Excerpted records |
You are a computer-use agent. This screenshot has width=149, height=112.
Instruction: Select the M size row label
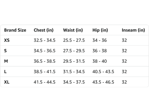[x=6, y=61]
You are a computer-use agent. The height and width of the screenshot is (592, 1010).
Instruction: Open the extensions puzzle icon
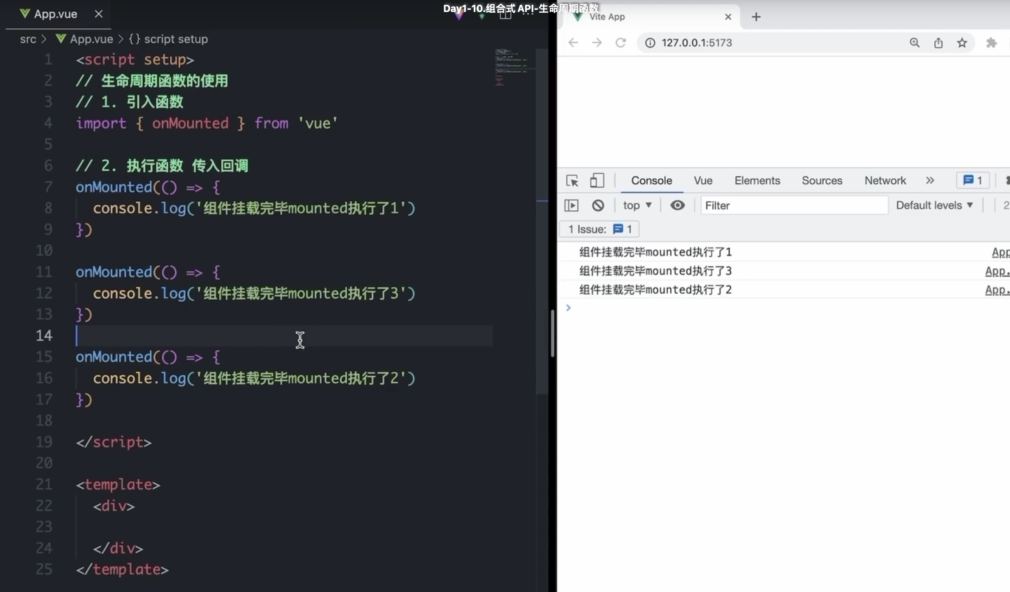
--
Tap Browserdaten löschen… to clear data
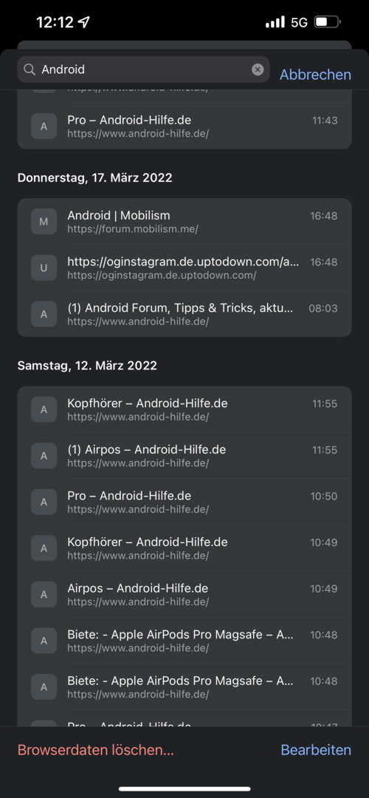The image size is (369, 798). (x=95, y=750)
---
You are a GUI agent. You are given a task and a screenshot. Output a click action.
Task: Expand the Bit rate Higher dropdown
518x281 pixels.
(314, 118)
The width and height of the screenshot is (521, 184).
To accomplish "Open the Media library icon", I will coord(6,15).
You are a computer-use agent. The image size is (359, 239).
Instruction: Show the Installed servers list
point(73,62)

Short task |
Present the stretch of the records from the line containing "You are a computer-use agent. The height" through the line containing "Instruction: Open the extensions puzzle icon" as a Markdown table with the columns Row and Record text, numbering each line and omitting any blank lines.

Exercise result |
| Row | Record text |
|---|---|
| 1 | You are a computer-use agent. The height and width of the screenshot is (592, 1010). |
| 2 | Instruction: Open the extensions puzzle icon |